TASK GOAL: Rewrite the entries from the line containing "Click the Plugincy logo" through the line containing "coord(779,682)", changing "Screen dimensions" to "Display size". Leave everything else in those lines as it is.

===== GIVEN DATA =====

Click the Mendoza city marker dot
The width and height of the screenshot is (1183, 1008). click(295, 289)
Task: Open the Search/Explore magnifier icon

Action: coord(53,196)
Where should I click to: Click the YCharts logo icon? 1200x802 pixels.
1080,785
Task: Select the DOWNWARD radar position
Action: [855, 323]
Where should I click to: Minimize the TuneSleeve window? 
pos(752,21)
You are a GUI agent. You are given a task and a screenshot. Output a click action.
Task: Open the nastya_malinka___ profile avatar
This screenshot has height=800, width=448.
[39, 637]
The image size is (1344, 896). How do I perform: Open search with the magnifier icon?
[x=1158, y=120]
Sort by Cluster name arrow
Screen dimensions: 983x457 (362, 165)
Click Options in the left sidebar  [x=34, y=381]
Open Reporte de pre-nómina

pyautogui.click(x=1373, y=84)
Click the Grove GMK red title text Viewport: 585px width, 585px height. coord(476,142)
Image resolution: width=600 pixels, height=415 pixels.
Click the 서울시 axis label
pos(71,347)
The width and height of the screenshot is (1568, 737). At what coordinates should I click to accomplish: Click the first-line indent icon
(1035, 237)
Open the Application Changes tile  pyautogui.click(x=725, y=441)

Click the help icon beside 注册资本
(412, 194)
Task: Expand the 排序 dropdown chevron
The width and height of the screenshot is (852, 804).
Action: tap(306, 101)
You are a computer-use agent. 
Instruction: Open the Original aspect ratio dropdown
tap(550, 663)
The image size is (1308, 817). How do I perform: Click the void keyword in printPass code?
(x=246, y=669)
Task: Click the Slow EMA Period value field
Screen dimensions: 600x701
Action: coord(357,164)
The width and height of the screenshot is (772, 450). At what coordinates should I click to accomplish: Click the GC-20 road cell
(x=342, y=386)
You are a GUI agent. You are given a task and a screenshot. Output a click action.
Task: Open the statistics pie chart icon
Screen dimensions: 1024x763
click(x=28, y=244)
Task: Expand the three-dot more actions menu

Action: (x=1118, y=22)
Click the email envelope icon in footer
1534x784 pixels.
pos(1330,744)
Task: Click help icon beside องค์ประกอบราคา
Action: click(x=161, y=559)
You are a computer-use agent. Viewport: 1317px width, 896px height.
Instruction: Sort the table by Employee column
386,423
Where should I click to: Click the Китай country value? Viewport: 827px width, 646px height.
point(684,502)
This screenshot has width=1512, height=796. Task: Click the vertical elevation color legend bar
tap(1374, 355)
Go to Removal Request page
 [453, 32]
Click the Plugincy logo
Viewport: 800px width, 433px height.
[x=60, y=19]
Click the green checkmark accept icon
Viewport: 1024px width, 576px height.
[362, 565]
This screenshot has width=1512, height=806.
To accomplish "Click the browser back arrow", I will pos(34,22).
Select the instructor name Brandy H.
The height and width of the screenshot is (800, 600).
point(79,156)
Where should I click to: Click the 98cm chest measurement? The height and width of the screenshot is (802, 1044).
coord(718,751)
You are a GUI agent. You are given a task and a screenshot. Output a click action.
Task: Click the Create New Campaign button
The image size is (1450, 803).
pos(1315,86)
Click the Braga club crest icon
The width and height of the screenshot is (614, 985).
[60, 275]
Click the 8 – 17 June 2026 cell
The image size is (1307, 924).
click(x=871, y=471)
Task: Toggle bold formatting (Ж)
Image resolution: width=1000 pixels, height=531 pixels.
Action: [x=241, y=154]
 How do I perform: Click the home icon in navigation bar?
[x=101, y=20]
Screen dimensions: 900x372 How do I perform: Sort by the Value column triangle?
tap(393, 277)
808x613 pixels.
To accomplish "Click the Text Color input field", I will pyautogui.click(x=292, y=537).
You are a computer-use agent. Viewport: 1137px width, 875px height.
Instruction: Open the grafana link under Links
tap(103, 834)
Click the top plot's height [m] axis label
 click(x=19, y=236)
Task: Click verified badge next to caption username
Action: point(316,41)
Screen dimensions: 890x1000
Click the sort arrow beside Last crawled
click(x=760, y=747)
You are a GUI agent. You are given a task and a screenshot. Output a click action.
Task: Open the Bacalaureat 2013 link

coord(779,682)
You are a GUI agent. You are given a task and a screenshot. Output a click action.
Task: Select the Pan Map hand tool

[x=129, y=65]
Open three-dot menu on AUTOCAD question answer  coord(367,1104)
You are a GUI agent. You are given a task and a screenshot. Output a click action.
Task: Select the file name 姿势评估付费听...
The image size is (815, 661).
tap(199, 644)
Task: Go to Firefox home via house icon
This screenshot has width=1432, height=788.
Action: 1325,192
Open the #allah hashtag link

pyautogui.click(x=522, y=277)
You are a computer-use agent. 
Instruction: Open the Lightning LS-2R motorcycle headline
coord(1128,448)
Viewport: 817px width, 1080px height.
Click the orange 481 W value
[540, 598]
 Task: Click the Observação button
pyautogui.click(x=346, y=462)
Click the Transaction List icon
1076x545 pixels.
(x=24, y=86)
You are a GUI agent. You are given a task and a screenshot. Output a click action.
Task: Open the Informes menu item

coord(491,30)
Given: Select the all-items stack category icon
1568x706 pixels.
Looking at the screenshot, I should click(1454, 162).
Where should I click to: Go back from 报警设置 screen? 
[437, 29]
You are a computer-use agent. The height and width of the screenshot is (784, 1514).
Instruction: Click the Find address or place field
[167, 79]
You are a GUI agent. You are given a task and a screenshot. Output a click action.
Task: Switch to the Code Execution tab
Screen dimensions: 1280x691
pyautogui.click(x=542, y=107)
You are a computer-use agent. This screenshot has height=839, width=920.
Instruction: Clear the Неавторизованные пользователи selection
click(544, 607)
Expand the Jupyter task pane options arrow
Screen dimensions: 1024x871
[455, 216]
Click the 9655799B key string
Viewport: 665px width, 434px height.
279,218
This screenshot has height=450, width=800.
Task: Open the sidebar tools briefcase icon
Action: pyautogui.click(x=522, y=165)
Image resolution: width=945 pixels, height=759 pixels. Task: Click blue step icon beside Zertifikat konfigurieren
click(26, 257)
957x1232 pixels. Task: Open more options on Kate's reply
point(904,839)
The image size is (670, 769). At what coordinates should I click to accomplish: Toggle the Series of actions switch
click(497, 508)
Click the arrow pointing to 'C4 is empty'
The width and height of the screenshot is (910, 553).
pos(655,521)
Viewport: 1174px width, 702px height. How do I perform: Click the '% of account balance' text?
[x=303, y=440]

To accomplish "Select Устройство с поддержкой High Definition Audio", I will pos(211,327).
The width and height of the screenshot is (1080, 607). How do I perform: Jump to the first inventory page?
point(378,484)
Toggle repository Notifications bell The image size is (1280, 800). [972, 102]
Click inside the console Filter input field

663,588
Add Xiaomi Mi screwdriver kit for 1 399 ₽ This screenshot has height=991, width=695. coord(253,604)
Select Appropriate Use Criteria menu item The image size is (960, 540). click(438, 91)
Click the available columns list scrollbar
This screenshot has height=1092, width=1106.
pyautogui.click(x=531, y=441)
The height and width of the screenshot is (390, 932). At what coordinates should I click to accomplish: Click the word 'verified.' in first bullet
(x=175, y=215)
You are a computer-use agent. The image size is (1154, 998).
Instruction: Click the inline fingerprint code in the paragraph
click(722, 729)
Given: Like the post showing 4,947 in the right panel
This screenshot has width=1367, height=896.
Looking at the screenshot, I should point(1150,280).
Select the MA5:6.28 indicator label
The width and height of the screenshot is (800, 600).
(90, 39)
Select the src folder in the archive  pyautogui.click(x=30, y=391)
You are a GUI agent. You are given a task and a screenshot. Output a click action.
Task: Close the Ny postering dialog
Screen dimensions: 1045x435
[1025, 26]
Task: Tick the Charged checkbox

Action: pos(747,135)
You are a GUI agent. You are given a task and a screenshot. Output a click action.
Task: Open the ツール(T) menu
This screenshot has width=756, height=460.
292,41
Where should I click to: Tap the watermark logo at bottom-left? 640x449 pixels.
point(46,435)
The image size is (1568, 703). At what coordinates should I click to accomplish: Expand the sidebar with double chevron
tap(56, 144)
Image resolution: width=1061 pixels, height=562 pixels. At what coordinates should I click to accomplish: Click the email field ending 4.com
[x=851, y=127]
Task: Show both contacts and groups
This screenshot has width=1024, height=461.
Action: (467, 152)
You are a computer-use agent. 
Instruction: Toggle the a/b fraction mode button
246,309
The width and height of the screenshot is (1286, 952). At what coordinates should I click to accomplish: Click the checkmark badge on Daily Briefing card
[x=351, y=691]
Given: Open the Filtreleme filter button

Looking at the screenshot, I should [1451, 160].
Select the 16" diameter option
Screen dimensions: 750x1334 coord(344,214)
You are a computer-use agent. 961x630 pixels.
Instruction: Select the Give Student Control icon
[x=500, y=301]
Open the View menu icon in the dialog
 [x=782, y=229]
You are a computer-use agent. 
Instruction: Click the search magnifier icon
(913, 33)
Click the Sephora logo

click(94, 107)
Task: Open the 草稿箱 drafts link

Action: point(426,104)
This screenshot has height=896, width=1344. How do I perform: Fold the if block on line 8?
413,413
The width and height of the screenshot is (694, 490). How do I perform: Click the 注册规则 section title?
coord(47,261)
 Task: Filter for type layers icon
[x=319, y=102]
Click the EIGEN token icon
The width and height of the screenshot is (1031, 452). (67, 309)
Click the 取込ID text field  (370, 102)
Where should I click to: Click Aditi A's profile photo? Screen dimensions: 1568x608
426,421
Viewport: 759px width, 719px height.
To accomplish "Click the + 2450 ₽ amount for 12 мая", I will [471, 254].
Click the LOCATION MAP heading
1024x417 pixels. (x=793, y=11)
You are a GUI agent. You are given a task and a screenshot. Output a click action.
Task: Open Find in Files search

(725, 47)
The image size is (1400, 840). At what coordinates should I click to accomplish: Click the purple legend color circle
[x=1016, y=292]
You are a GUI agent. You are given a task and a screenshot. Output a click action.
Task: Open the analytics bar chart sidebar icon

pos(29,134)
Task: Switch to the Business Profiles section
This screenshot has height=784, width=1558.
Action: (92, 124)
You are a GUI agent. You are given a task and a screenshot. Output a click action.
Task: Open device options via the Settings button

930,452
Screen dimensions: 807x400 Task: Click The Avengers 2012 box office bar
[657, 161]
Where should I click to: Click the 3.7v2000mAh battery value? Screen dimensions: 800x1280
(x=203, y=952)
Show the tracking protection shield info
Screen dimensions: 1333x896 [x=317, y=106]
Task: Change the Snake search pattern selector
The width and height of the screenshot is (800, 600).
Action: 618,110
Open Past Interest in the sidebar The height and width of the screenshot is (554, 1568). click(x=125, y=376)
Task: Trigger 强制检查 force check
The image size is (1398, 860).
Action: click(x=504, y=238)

=====

FINAL ANSWER:
Click the Plugincy logo
Viewport: 800px width, 433px height.
[x=60, y=19]
Click the green checkmark accept icon
Viewport: 1024px width, 576px height.
[362, 565]
This screenshot has width=1512, height=806.
To accomplish "Click the browser back arrow", I will pos(34,22).
Select the instructor name Brandy H.
The height and width of the screenshot is (800, 600).
point(79,156)
Where should I click to: Click the 98cm chest measurement? The height and width of the screenshot is (802, 1044).
coord(718,751)
You are a GUI agent. You are given a task and a screenshot. Output a click action.
Task: Click the Create New Campaign button
The image size is (1450, 803).
pos(1315,86)
Click the Braga club crest icon
The width and height of the screenshot is (614, 985).
[60, 275]
Click the 8 – 17 June 2026 cell
The image size is (1307, 924).
click(x=871, y=471)
Task: Toggle bold formatting (Ж)
Image resolution: width=1000 pixels, height=531 pixels.
Action: [x=241, y=154]
 How do I perform: Click the home icon in navigation bar?
[x=101, y=20]
Display size: 900x372 How do I perform: Sort by the Value column triangle?
tap(393, 277)
808x613 pixels.
To accomplish "Click the Text Color input field", I will pyautogui.click(x=292, y=537).
You are a computer-use agent. Viewport: 1137px width, 875px height.
Instruction: Open the grafana link under Links
tap(103, 834)
Click the top plot's height [m] axis label
 click(x=19, y=236)
Task: Click verified badge next to caption username
Action: point(316,41)
Display size: 890x1000
Click the sort arrow beside Last crawled
click(x=760, y=747)
You are a GUI agent. You are given a task and a screenshot. Output a click action.
Task: Open the Bacalaureat 2013 link

coord(779,682)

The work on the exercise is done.